This offer was placed immediately by General Foch before the French war-council at the front, a council including Premier Clemenceau, Commander-in-Chief Pétain, and Louis Loucheur, Minister of Munitions, and was immediately accepted. American Army orders wentforth in French from that day. And on those orders the army was presently scattered through the vast reserve army, from Flanders with the British to Verdun with the Italians and the French. They were not to go into actual battle, except near their own sectors, till the third monster drive, in July, for General Foch makes a religion of the reserve army and Fabian tactics. But they spread through the battle-line from Switzerland to the sea, as General Pershing had suggested, and "all we have" was at work.
Paris acclaimed the move royally.La Libertéwrote: "General Pershing yesterday took, in the name of his country, action which was grand in its simplicity and of moving beauty. In a few words, without adornment, but in which vibrated an accent of chivalrous passion, General Pershing made to France the offer of an entire people. 'Take all,' he said; 'all is yours.' The honor Pershing claims is shared by us, and it is with the sentiment of real pride that our soldiers will greet into their ranks those of the New World who come to them as brothers."

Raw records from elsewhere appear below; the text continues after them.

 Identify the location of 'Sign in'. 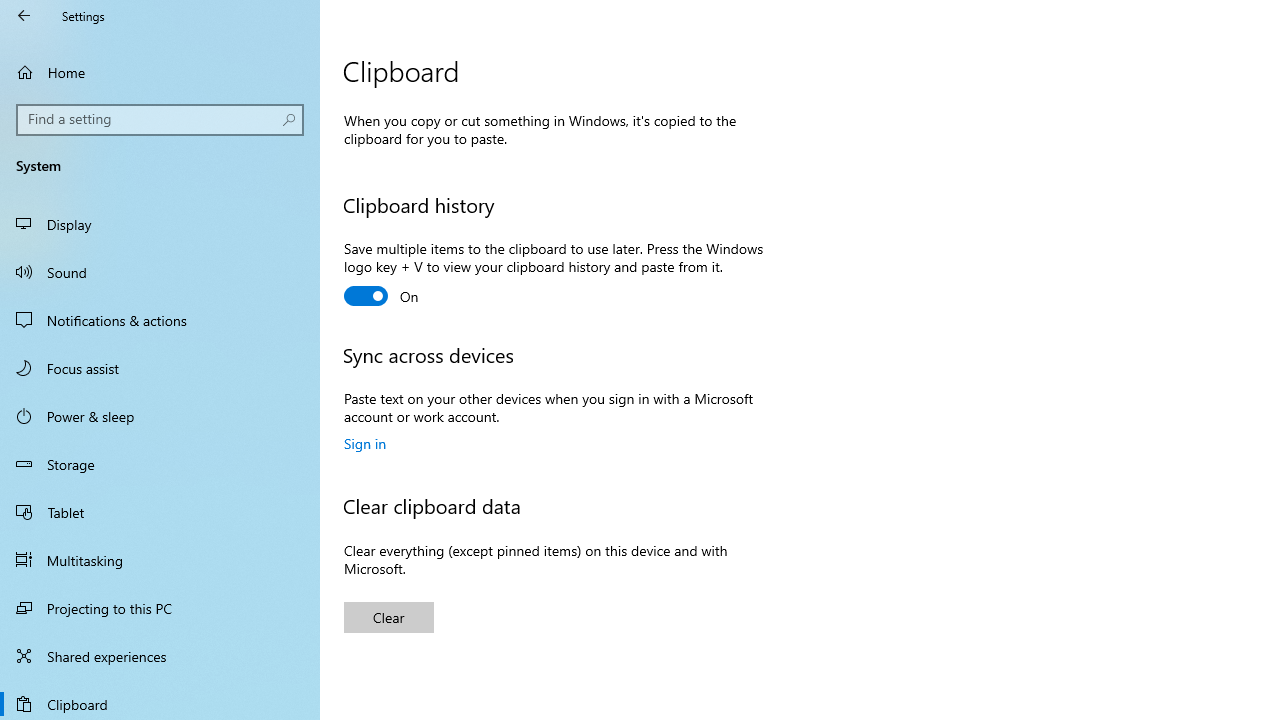
(365, 442). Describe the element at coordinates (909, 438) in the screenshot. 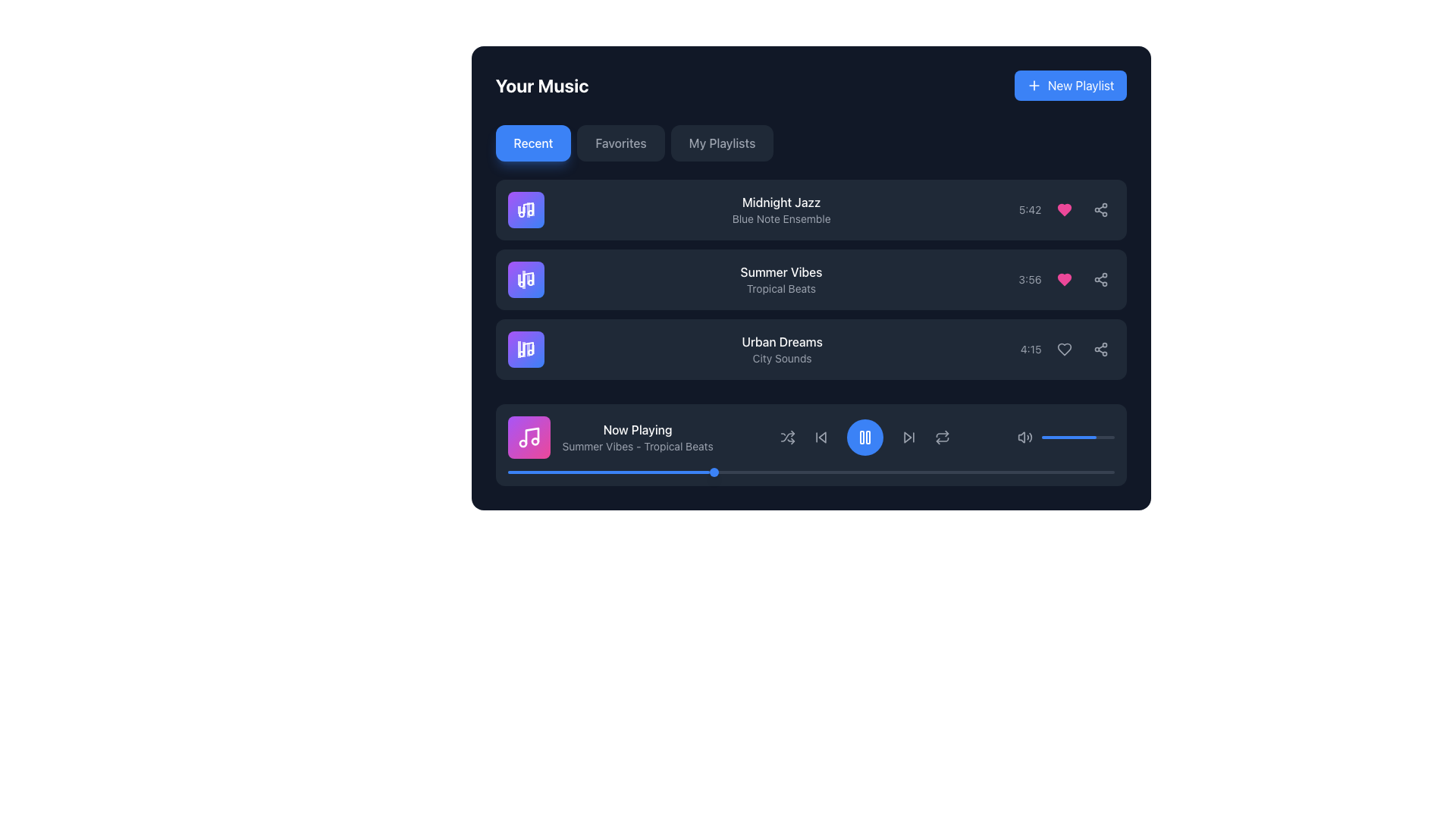

I see `the forward-skip arrow button located as the fourth interactive control element from the left in the dark-themed media control area to skip forward` at that location.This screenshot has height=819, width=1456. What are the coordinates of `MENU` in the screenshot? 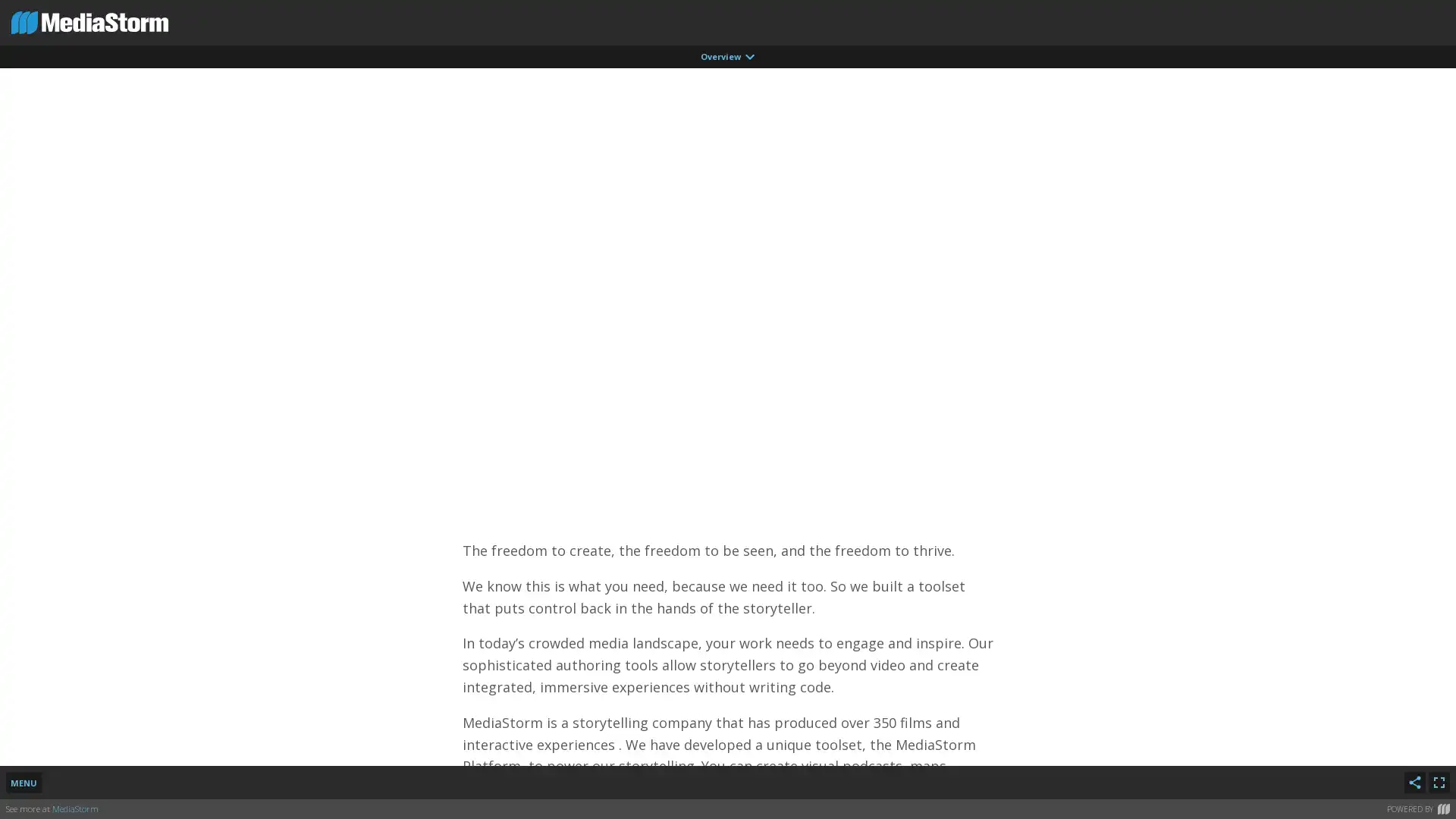 It's located at (27, 783). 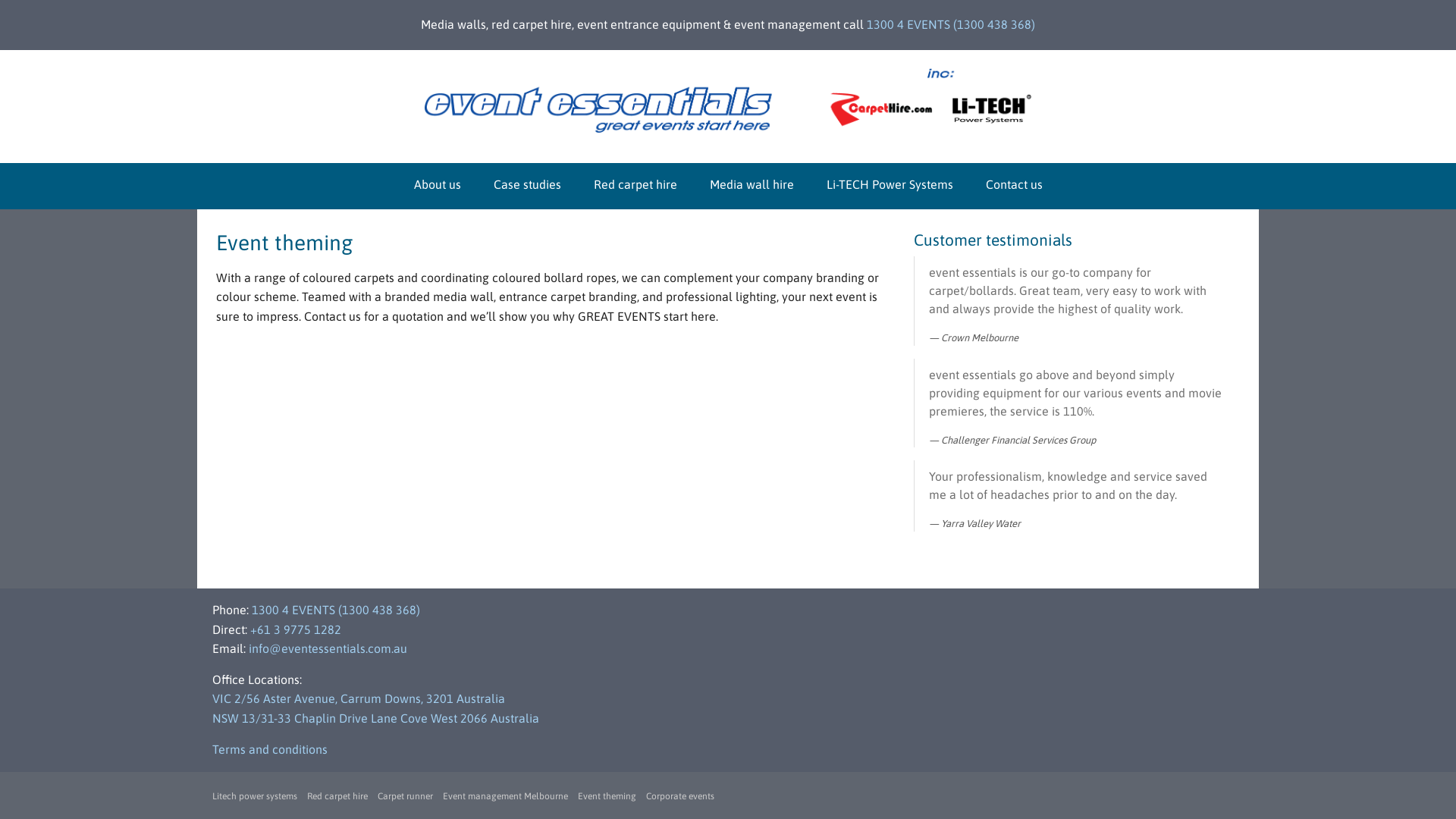 What do you see at coordinates (607, 795) in the screenshot?
I see `'Event theming'` at bounding box center [607, 795].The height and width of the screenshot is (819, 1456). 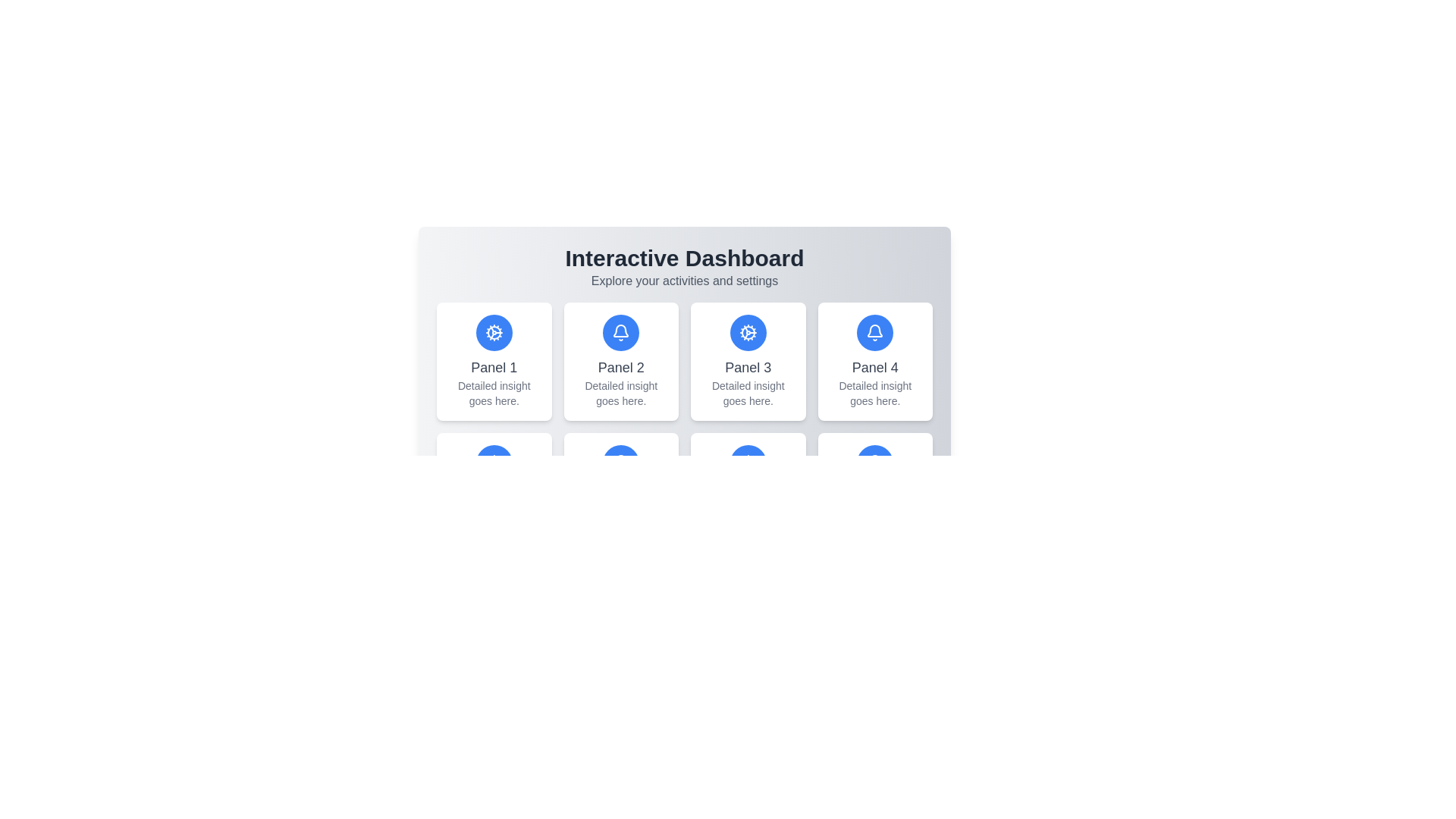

Secretary Baker, from American General Headquarters, gave out a statement. "I am delighted at General Pershing's prompt and effective action," he said, "in placing all the American troops and facilities at the disposal of the Allies in the present situation.
"It will be met with hearty approval in the United States, where the people desire their expeditionary force to be of the utmost service in the common cause. I have visited all the American troops in France, some of them recently, and had an opportunity to observe the enthusiasm with which officers and men received the announcement that they would be used in the present conflict. One regiment to which the announcement was made spontaneously broke into cheers."
The British Government issued an official statement on the night of April 1: "As a result of communications which have passed between the Prime Minister and President Wilson; of deliberations between Secretary Baker, who visited London a few days ago, and the Prime Minister, Mr. Balfour, and Lord Derby, and consultations in France in which General Pershing and General Bliss participated, important decisions have been come to by which large forces of trained men in the American Army can be brought to the assistance of the Allies in the present struggle.
"The government of our great Western ally is not only sending large numbers of American battalions to Europe during the coming critical months, but has agreed to such of its regiments as cannot be used in divisions of their own being brigaded with French and British units so long as the necessity lasts.
"By this means troops which are not sufficiently trained to fight as divisions and army corps will form part of seasoned divisions, until such time as they have completed their training and General Pershing wishes to withdraw them in order to build up the American Army.
"Throughout these discussions President Wilson has shown the greatest anxiety to do everything possible to assist the Allies, and has left nothing undone which could contribute thereto.
"This decision, however of vital importance it will be to the maintenance of the Allied strength in the next few months, will in noway diminish the need for those further measures for raising fresh troops at home to which reference has already been made.
"It is announced at once, because the Prime Minister feels that the singleness of purpose with which the United States have made this immediate and, indeed, indispensable contribution toward the triumph of the Allied cause should be clearly recognized by the British people."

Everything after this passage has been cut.